Takahashi ainda ressalta que abraçar essa expansão será um diferencial competitivo, atraindo fluxo para quem oferecer uma janela estendida, iniciando gradualmente com ETFs e ações blue chips, cujo mercado é mais estável e oferece liquidez suficiente.
A World Federation of Exchanges (WFE) complementa que implementar pregões 24 horas exige uma mudança ampla envolvendo sistemas, pessoal, governança e coordenação do funcionamento do mercado como um todo.
Argumentos Favoráveis ao Funcionamento Estendido
Henrique Lara, sócio e gestor de renda variável da Reach Capital, aponta que um horário ininterrupto permitiria ajustar posições conforme o fuso local, reduzindo riscos entre o fechamento e a abertura dos mercados, como evidenciado no exemplo do Carnaval de 2020.
Além disso, eventos que ocorrem fora do horário convencional seriam refletidos com maior rapidez nos preços, trazendo convergência com mercados de câmbio, futuros e cripto, além de estimular a competitividade do setor. Lara observa também que essa flexibilidade transportaria volumes hoje negociados em plataformas paralelas para ambientes regulados.
Para Dagnoni, operar em um mercado completamente global torna a formação de preços mais dinâmica e transparente, pois reflete a soma de opiniões globais e não apenas de uma região ou horário específico. Isso mantém o investidor constantemente atualizado, com liberdade para ajustar suas posições a qualquer momento.

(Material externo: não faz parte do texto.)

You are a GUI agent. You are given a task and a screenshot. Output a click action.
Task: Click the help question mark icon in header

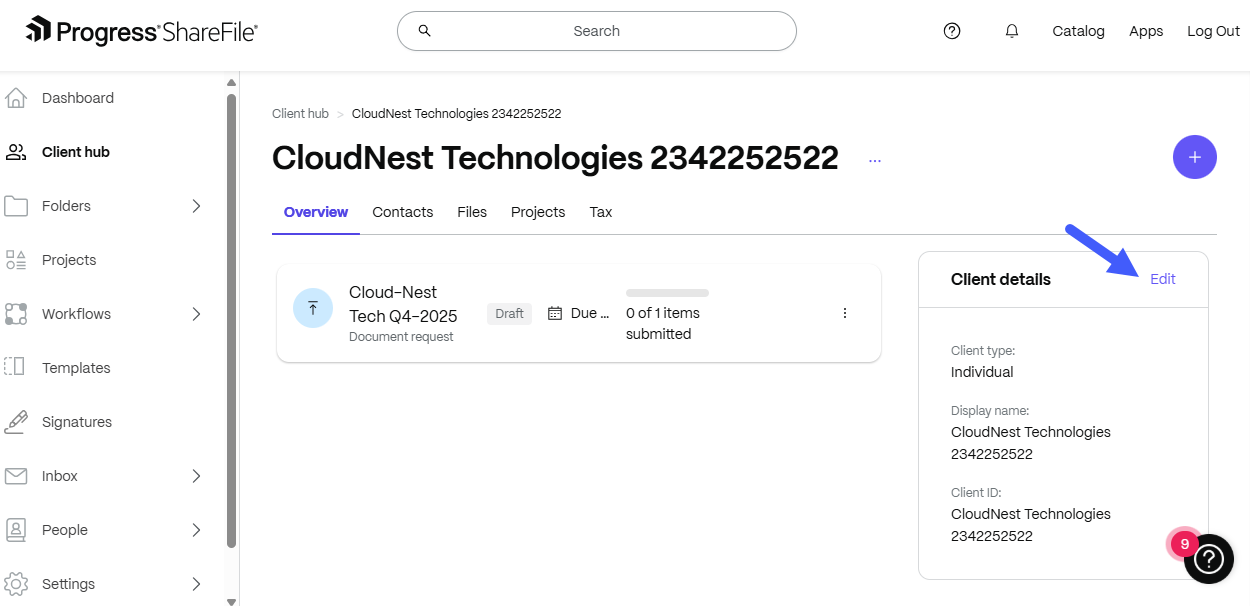(952, 31)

Questões a Serem Avaliadas
Entretanto, há preocupações significativas. Contrários à ampliação alertam que baixos volumes em horários de menor fluxo podem acarretar maior volatilidade, tornando possível que grandes investidores manipulem o mercado nesses momentos. O professor Ricardo Hammoud destaca que uma maior disponibilidade também oferece mais espaço para movimentos de compra e venda incessantes, elevando esse risco.
Além disso, quanto maior o tempo de operação, maiores as chances de ciberameaças e ataques a sistemas.

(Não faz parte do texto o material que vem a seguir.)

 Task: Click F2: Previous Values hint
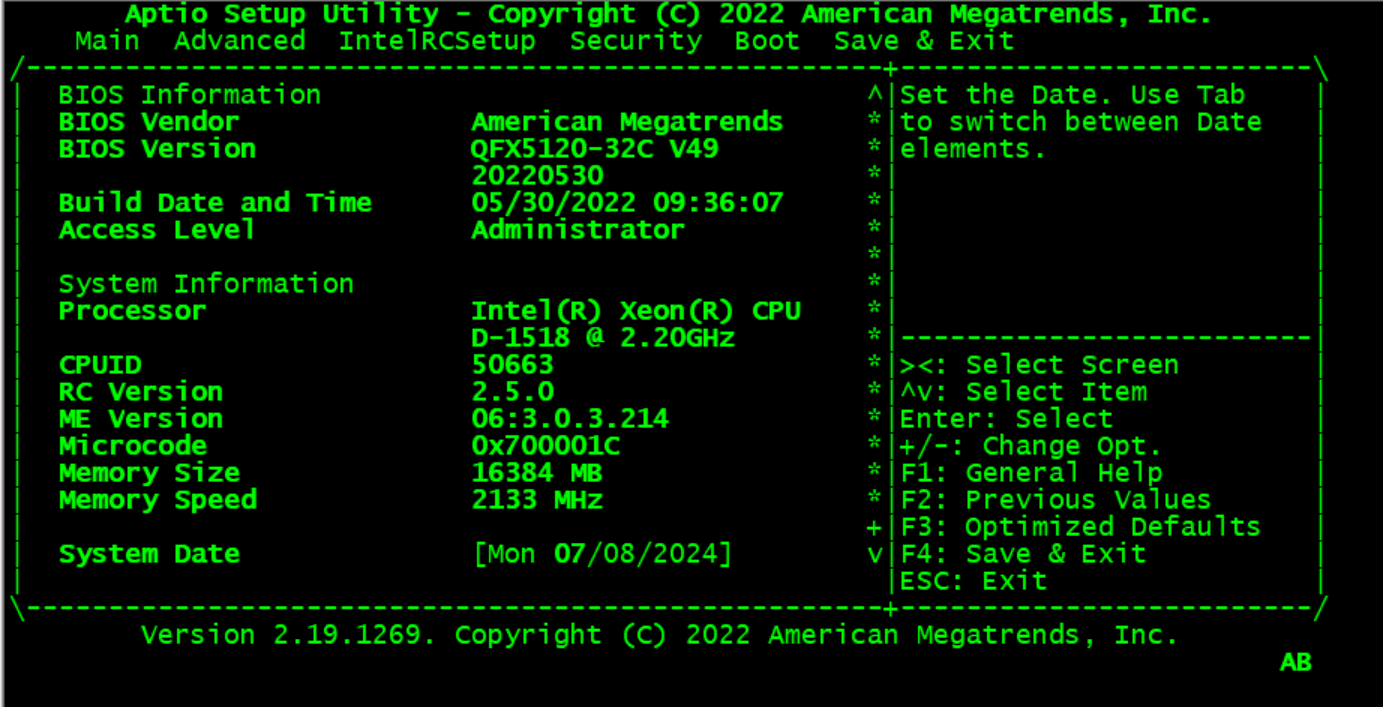click(1055, 500)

A regulamentação é outro aspecto crucial. Takahashi salienta a importância de estabelecer prazos e procedimentos para compensação das operações. Dagnoni enfatiza que deve haver supervisão rigorosa para gerir o fluxo contínuo de negociações, principalmente em períodos de alta volatilidade, como após notícias relevantes ou decisões de política monetária.

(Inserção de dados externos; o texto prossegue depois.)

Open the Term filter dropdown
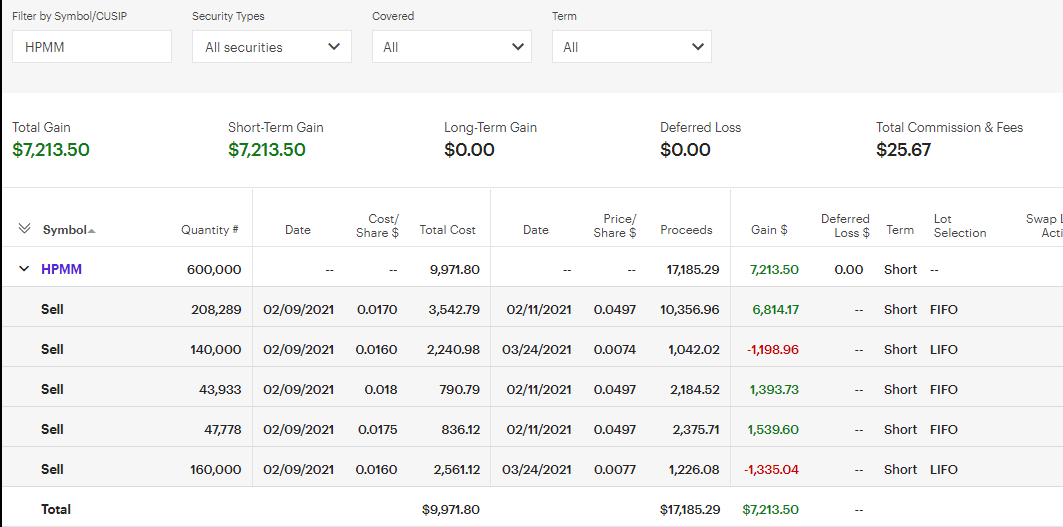Image resolution: width=1063 pixels, height=527 pixels. point(631,47)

Henrique Lara também reconhece que um mercado 24 horas traz complexidade operacional e aumenta o desafio de monitoramento, o que pode fragmentar o sistema financeiro internacional.
A WFE ressalta que garantir alta disponibilidade e uma rede integrada entre bolsas, corretoras e câmaras de compensação demanda investimentos substanciais em pessoal e tecnologia. Takahashi conclui que, embora a ampliação do horário seja inevitável, ela exige esforço intenso e não ocorre sem custos.